An unseren Reisefilmen fällt auf, dass sie zum größten Teil aus Amerika stammen. Das Aus­se­hen des Landes, seine menschengemachten Bauten und natürlichen Land­schaften sind in ameri­kanischen Filmen in gleichem Maß wichtig; es gibt hier selten jene transzendentale Über­hö­hung, die in der europäischen Kulturgeschichte so vertraut ist. Jedes Individuum hat sich der Auseinan­dersetzung mit dem faktischen Amerika zu stellen, this country, das der Siedler Jorgensen im Mei­ster­werk des amerikani­schen Landschaftsfilms, John Fords The Searchers (1956), für den Tod seines Sohns verantwortlich macht. Der Staat hilft jedenfalls nicht; der Einzelne be­stimmt sein Glü­ck, oder sein Unglück, wie der Fall des Chris MacCandless belegt.

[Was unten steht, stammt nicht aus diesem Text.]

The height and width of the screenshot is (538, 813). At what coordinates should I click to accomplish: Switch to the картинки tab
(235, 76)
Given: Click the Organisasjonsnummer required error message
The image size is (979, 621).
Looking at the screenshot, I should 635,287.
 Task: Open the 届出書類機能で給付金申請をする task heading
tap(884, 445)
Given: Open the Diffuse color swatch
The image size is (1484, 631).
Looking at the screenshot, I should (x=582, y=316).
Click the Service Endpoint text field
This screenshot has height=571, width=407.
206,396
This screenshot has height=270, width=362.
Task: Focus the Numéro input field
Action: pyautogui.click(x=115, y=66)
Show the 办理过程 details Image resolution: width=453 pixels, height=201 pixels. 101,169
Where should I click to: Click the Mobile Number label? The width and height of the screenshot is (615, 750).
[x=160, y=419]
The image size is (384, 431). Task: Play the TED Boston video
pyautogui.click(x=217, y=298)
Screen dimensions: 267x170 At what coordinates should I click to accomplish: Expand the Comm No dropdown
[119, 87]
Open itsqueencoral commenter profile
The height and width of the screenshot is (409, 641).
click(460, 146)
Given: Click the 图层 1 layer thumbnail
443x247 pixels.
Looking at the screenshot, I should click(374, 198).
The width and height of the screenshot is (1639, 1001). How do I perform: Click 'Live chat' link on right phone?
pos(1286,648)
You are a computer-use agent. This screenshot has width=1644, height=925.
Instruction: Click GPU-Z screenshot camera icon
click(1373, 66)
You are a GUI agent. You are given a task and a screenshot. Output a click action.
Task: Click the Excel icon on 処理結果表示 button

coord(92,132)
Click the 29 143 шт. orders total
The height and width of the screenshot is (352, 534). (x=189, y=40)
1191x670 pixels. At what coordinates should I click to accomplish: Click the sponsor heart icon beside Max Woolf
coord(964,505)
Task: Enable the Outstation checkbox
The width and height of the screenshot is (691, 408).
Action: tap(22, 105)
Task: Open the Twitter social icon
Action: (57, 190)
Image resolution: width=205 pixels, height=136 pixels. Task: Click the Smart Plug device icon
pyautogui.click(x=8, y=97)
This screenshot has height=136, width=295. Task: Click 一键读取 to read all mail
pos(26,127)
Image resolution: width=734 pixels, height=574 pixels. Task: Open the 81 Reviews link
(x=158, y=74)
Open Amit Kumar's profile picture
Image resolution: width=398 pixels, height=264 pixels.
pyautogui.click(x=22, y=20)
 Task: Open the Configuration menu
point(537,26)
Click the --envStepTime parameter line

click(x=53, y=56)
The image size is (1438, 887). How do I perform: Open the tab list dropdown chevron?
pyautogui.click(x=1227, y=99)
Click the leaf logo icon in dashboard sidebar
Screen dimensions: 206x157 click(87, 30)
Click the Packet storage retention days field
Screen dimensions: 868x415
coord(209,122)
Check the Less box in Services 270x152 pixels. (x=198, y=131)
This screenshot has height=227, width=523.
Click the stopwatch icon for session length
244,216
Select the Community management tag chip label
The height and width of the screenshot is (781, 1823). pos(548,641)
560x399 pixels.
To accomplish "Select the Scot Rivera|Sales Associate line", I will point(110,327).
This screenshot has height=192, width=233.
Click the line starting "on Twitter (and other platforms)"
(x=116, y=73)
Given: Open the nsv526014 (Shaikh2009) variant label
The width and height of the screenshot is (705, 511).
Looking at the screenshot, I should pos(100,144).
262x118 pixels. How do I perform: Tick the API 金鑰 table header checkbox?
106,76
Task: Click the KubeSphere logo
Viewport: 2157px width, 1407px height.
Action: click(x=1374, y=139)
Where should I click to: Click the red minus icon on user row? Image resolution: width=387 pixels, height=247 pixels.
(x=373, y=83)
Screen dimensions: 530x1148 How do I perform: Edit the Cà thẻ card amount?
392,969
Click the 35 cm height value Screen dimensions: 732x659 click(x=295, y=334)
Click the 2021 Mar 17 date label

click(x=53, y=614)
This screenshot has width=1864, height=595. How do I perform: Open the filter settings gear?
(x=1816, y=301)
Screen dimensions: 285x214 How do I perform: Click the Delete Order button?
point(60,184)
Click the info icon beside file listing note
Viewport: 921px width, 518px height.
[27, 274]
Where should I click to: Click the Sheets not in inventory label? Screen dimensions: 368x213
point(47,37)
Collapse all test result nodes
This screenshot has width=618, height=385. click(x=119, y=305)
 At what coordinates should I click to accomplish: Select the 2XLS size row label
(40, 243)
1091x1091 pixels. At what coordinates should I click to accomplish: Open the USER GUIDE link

Übertragen auf die deutschen Verhältnisse, fehlt eine vergleichbar große Erzählung vom Schei­tern eines jungen Menschen oder einer jugendlichen Generation. Die Nach-68er-Bewegung, der eine solche Erzählung am ehesten zuzutrauen gewesen wäre, setzte weni­ger auf das Medium Film als auf Schrift(en). Immerhin sind die Dimensionen klar, sie reichen weit über skandali­sier­bare Einzelereignisse hinaus. Dem Buch von Gerd Koenen über Das rote Jahrzehnt. Unsere kleine deutsche Kul­turrevolution entnehme ich zwei Vorausset­zungen, die in jener Erzählung zu berücksichtigen gewesen wären: „Da war, er­stens, der beispiellose ökonomische Aufschwung und sozialkulturelle Umbruch der Nach­kriegs­periode, auf dessen Grundwelle wir gewisser­ma­ßen ritten. Auf die damit eröffneten, nie gekannten Le­bensmöglichkeiten und Entwick­lungs­po­tentiale reagierte ein Großteil der Jün­geren – ähnlich wie zu Beginn des Jahrhunderts – keines­wegs mit frisch-fröhli­chem Op­timismus, sondern mit apokalyptischen Weltgefühlen ( …)“, und: „Es gab für die Her­anwachsenden in der bundesdeutschen Gesellschaft ein völli­ges Va­kuum posi­tiv zu besetzender Ideale und Vorbilder.“ (Frankfurt/M.: Fischer tb, S. 476ff.)